Wherein I figure out why my Ceph S3 is so slow and think about potential hardware upgrades.

As part of my goaccess post, I had to copy around almost 60 GB of logs, from my laptop to my desktop. I decided to do that via my Ceph S3. And it was very, very slow. There were 185 files to copy, with a total size just shy of 60 GiB. The majority of that size comes from two Traefik log files, both around 30 GiB in size. I used Rclone to sync the files to an empty directory on my desktop with this command:

rclone sync -P my-s3:public/traefik-log ./

And that was very slow. I saw a maximum of 25 MiB/s, that’s it. And sure, the S3 bucket I was copying from was only backed by HDDs, so there’s an upper limit. And my network is only 1 Gb/s, so there’s another potential bottleneck. But, at the same time, 25 MiB/s is still a bit anemic, considering that the HDDs should be able to do 120 MB/s, and the network should be able to do about the same. This S3 performance issue has been dogging me for quite a while. I found it in earlier copy operations as well, including for example my backups, which also go into S3 buckets via restic.

Before describing the problem in detail, here is what the overall setup looks like:

A diagram showing the setup. It shows five hosts. The first three have one HDD each. Two of them also have one RGW instance each. Then the fourth host has the Traefik instance, and the fifth host is my desktop machine. The two RGW instances each have connections to all three HDDs, and the Traefik instance has connections to both RGWs. The desktop only has one connection, to the Traefik instance.

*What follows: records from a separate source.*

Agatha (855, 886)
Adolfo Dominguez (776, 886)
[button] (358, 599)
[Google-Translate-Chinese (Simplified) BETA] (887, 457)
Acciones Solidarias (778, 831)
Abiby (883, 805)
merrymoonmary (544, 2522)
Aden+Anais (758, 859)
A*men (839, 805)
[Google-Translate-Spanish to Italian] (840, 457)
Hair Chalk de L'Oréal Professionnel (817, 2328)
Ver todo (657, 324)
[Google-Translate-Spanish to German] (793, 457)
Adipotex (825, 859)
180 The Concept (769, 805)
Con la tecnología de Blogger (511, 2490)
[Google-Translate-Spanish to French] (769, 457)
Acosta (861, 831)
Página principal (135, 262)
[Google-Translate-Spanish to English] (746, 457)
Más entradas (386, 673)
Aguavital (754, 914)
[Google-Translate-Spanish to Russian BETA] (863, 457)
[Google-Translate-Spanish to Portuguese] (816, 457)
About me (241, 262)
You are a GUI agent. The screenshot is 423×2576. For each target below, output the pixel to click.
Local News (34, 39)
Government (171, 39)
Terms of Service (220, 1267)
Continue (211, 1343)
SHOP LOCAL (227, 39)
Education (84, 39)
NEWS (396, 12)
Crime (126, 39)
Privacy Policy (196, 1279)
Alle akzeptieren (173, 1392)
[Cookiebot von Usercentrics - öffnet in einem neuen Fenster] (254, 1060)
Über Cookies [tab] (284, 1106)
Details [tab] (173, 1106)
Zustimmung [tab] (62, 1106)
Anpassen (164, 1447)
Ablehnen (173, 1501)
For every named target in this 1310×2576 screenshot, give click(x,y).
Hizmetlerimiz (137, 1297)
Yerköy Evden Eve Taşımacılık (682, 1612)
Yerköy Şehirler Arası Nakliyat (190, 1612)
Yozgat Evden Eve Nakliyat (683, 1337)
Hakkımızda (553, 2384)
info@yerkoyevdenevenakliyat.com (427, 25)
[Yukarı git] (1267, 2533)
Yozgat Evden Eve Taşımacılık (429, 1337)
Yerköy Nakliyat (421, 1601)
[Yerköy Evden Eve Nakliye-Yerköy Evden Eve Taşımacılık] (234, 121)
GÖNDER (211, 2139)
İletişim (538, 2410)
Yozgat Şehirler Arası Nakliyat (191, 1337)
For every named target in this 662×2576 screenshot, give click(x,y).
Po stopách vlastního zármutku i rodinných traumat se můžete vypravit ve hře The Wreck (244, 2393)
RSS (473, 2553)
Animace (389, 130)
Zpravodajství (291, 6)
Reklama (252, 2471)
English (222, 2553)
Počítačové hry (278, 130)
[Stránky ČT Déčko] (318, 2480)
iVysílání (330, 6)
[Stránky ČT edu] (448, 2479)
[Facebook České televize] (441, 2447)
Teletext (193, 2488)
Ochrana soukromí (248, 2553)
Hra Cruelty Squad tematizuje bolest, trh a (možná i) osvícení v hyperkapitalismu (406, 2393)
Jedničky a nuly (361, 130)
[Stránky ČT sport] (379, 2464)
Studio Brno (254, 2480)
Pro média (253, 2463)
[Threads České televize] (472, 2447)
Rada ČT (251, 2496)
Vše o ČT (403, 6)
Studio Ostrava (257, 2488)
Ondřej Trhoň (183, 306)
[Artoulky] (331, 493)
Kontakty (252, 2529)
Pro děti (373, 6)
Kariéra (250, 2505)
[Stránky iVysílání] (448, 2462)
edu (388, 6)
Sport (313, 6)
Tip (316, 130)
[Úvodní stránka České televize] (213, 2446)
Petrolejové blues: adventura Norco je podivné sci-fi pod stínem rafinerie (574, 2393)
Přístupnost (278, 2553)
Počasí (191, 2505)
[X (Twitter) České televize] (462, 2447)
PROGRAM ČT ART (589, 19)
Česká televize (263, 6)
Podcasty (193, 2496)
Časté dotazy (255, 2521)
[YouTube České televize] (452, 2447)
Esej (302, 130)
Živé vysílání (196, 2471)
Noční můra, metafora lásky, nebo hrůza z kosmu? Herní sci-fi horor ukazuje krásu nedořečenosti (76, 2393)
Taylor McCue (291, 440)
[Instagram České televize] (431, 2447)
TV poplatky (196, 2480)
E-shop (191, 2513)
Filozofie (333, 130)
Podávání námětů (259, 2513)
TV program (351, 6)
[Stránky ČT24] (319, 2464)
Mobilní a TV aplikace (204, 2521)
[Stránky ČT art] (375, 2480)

Setup of RGW access in my Homelab.

So my desktop contacts the Traefik proxy for access to S3. Traefik, in turn, contacts the two load-balanced Ceph RGW instances. Those, in turn, are backed by three HDDs for data storage. Each HDD is in a different host, and the two RGW instances also run on different hosts. Both the HDDs and the RGW instances run on one of my three Ceph hosts, while the Traefik instances runs on a non-Ceph host.

With that out of the way, let’s have a look at the problem. Here is the transmission chart for my RGWs while copying the aforementioned 60 GB from an S3 bucket to my desktop:

A screenshot of a Grafana time series chart. It shows the bytes send by my Ceph S3 setup. The graph starts at around 0. At 19:55, it starts going up, until it reaches the maximum of about 27 MB/s around 20:03. The plot hovers around that value until about 20:41, when it slowly goes back to zero.

Throughput of my RGW cluster during the transfer.

As I’ve said above, 27 MB/s isn’t exactly good throughput in my setup, it should be topping out at four times that, under ideal circumstances, as my HDDs should be able to make 120 MB/s at most.

Looking around, I first thought that the disks of my Ceph nodes were fully utilized by a mere 25 MB/s read. But that wasn’t the case. My next thought was the network on the Ceph nodes, but that also topped out at about 200 Mbit/s. The last thing I checked was the CPU utilization on the Ceph nodes running the RGW instances. My thinking being: Perhaps the load of the OSD for disk access combined with the RGW load was too much? But that also wasn’t it. Max CPU load was around 25%.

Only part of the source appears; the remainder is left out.